(DOCUMENT PASSAGE Opens)

Politics
Social media and political warfare
Watch the UVA Democracy Biennial
The Biennial was originally broadcast September 24-25, 2021
About this video
May 22, 2019
Eric Edelman, Laura Rosenberger, Michael Shure, Aynne Kokas (moderator)
Transcript
By Anna Katherine Clay
A captivated, standing-room-only audience reacted audibly when i24NEWS senior national correspondent—and UVA alumnus—Michael Shure shared a prescient story about President Trump and his favorite social medium.
Shure had gone to Las Vegas to cover a 2012 Mitt Romney campaign rally, where now-President Trump was scheduled to deliver an endorsement. Shure asked the future president why his endorsement mattered?
“I have a lot of followers on Twitter—and they matter,” Trump told Shure.
Shure wasn’t convinced, so he asked Romney the same question.
“Have you seen how many followers he has on Twitter?” Romney said of Trump.
“Trump used [Twitter] to his great advantage then, and he continues do to so, though maybe there’s an expiration date on his effect,” Shure said to the audience.
Social media was only one part of a broader discussion of the digital media landscape. Tackling the topic with Shure were fellow panelists Eric Edelman, a former ambassador and foreign policy veteran who is also senior fellow at the Miller Center, and Laura Rosenberger, the director of the Alliance for Securing Democracy who, with years of foreign policy experience herself, had testified before the House Foreign Affairs Committee just the day before.
Moderator Aynne Kokas, an assistant professor of Media Studies and senior fellow at the Miller Center, began by exploring how social media has become weaponized.
Having recently completed a year’s worth of work as the chairman of the national defense strategy commission, Edelman focused immediately on the national security implications: “Those strategy documents say that the United States is in a long-term strategic competition with Russia and China,” Edelman said. “But one finding that we had, which is not something commonly recognized by folks in the public, is that in the space between peace and war, which in some sense defines what we are talking about here today—political warfare—we are not in competition with Russia and China, we are in conflict with them—every day."

(DOCUMENT PASSAGE Closes)
(EXTRACTED INFORMATION Opens)

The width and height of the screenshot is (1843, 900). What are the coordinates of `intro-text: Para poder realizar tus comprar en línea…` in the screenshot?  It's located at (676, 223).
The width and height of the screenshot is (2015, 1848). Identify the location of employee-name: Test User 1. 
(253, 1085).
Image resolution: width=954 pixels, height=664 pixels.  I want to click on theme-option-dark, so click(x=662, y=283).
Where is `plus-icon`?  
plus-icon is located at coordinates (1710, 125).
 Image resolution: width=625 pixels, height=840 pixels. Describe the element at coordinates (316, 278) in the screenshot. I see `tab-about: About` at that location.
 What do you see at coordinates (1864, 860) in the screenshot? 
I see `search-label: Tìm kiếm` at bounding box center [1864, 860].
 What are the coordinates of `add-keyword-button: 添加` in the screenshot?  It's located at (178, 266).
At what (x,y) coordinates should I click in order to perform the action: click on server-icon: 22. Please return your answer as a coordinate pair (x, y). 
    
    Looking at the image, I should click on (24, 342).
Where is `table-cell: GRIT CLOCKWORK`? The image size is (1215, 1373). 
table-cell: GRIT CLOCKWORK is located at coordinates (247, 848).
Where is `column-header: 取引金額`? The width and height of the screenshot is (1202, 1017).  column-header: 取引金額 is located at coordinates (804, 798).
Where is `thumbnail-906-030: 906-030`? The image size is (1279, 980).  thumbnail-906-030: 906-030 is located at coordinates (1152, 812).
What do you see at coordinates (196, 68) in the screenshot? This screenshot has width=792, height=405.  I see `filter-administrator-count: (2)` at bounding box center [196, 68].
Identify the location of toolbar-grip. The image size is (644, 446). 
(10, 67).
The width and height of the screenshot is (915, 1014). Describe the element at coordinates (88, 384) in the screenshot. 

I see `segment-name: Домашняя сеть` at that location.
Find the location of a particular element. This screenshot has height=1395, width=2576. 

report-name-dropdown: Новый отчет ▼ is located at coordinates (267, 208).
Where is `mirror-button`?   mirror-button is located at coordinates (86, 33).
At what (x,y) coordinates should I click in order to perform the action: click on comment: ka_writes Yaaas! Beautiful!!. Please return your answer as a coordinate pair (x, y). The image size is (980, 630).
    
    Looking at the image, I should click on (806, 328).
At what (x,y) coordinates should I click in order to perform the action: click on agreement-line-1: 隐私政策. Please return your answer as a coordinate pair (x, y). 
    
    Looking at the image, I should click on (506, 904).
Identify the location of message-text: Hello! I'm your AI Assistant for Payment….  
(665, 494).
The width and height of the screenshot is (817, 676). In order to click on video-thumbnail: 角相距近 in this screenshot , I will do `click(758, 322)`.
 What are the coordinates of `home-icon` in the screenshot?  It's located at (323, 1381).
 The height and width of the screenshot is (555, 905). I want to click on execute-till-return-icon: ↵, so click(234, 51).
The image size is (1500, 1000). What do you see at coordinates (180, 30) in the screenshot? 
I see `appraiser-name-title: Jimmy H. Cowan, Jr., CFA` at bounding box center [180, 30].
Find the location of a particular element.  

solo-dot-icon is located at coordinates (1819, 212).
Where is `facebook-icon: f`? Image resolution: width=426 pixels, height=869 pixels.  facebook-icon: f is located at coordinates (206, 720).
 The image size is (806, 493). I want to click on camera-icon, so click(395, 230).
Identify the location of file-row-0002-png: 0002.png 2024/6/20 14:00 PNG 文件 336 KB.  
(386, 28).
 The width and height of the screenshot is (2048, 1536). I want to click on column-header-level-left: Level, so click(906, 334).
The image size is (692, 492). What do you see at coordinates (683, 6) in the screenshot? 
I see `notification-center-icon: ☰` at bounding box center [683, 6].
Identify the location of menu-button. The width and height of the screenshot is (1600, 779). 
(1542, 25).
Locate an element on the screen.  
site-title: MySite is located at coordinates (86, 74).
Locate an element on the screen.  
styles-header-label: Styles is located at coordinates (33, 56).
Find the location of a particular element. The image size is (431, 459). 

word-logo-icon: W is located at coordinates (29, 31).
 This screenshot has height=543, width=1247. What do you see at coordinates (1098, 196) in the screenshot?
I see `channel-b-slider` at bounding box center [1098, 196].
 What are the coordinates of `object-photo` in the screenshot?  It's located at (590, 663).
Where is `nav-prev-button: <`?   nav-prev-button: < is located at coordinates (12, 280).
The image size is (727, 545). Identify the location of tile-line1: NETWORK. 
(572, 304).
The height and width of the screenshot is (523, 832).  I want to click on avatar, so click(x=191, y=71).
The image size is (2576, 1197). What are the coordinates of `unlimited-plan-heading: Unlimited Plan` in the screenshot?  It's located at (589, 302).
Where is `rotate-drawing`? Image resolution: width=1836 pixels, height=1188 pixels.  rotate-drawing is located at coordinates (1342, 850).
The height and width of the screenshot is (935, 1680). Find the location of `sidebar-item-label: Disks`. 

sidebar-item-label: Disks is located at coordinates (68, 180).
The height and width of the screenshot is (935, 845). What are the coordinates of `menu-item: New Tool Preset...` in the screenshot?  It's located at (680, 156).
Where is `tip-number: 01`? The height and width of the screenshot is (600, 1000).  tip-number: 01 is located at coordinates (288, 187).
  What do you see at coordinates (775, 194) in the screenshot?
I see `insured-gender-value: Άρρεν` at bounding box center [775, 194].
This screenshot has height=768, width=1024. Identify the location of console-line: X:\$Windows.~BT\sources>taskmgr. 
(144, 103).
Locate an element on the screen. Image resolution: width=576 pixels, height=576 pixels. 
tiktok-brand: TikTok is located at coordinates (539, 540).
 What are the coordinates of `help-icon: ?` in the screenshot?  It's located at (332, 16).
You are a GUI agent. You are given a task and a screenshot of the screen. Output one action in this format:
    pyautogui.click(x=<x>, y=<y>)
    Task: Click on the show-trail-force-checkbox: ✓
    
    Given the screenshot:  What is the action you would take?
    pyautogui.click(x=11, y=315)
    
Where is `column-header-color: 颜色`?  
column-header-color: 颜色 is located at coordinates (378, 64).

(EXTRACTED INFORMATION Closes)

**TASKS AND EXERCISES**
1. Can you update the article on social media and political warfare by writing out everything from "Shure had gone" down to "said of Trump." with "followers" changed to "supporters"?
2. Would you write out the listing exactly, everything from the line containing "at (590, 663)." down to the line containing "(572, 304)."?

**EXPECTED OUTPUTS**
1.
Shure had gone to Las Vegas to cover a 2012 Mitt Romney campaign rally, where now-President Trump was scheduled to deliver an endorsement. Shure asked the future president why his endorsement mattered?
“I have a lot of supporters on Twitter—and they matter,” Trump told Shure.
Shure wasn’t convinced, so he asked Romney the same question.
“Have you seen how many supporters he has on Twitter?” Romney said of Trump.

2.
 What are the coordinates of `object-photo` in the screenshot?  It's located at (590, 663).
Where is `nav-prev-button: <`?   nav-prev-button: < is located at coordinates (12, 280).
The image size is (727, 545). Identify the location of tile-line1: NETWORK. 
(572, 304).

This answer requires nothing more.